First of all, we have an interesting case of experimental bias at our hands here. xtoonator describes himself as a division 1 regular, meaning that he could lose against opponents from his own division or a lower division, but not a higher division as there aren’t any higher divisions. Concluding that you always lose against opponents from lower divisions, when you never play anyone from a higher division is just plain and simply nonsense.

Second, xtoonator for some reason completely leaves out the fact that he won 13 matches, 10 of them against opponents from lower divisions. You simply can’t justify the claim that the game makes you lose against lesser players, when you primarily win against supposedly lesser players.

Did xtoonator lose against players with lower rated squads?

Xtoonator additionally observed that all his 8 losses were against opponents with lower overall ratings. While this could be true, it’s worth noting that all xtoonator’s opponents used a bronze bench according to his own data. Hence, the actual ratings of their lineups are unknown. A player using a bronze bench obviously may get a lower overall rating, but he may still have the better team on the pitch, which I suppose, ought to increase his chances of winning.

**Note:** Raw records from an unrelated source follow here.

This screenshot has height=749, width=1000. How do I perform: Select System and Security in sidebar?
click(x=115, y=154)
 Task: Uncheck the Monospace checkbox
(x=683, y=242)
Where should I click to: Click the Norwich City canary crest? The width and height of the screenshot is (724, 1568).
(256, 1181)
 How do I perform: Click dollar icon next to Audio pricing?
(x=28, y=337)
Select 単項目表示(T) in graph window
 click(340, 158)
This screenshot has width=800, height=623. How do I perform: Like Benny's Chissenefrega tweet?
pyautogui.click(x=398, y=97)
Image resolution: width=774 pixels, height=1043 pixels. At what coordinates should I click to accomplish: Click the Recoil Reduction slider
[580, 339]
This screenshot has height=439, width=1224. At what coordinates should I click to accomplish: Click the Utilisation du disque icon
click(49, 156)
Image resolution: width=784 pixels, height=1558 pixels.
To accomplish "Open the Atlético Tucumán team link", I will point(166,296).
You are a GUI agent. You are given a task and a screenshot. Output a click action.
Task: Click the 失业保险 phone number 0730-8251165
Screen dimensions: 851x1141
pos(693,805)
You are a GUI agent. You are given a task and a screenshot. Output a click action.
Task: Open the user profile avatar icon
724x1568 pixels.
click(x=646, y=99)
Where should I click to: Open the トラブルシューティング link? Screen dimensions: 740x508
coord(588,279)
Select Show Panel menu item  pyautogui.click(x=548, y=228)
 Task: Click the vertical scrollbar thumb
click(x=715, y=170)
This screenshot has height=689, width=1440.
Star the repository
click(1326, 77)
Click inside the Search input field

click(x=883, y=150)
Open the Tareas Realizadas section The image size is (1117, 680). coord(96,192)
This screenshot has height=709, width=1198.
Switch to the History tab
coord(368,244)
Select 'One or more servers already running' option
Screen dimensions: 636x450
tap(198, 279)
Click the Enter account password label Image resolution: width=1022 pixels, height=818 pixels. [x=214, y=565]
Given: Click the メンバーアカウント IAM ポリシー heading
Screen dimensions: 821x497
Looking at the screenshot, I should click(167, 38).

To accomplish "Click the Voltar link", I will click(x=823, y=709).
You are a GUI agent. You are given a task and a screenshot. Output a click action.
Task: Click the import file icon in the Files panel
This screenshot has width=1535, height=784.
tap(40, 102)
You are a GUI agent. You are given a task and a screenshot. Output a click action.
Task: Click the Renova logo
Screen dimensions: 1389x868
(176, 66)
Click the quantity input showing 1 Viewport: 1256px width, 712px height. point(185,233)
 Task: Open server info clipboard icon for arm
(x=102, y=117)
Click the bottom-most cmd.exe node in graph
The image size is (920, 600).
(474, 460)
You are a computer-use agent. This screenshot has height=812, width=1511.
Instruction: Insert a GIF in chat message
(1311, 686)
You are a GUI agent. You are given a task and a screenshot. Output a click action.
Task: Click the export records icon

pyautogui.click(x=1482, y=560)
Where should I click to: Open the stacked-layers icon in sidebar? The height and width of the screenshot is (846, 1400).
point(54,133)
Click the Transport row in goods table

Thus, it can’t be determined who actually had the better team on the pitch in any of those 8 matches. That alone makes it impossible to conclude anything with regards to whether there is an advantage to having the lower rated squad.

Why one should approach such experiments with skepticism

One of the purposes of discussing a post like xtoonator’s is to demonstrate that it is relatively easy to create an experiment which at a glance appears to prove something, even though it’s nonsense from one end to another.

Scientists normally work to ensure that their experiments are valid and reliable. Valid means measuring the things you are supposed to measure. A ruler is a valid way to measure distance, but of course not a valid measure of noise. Reliable means that it delivers correct results. Using a rubber band to measure distance doesn’t give you reliable results.

Xtoonator’s study primarily suffers from validity aswell as reliability issues. The methods he uses to measure skill are not sufficiently valid, and his sample size makes his overall conclusions completely unreliable.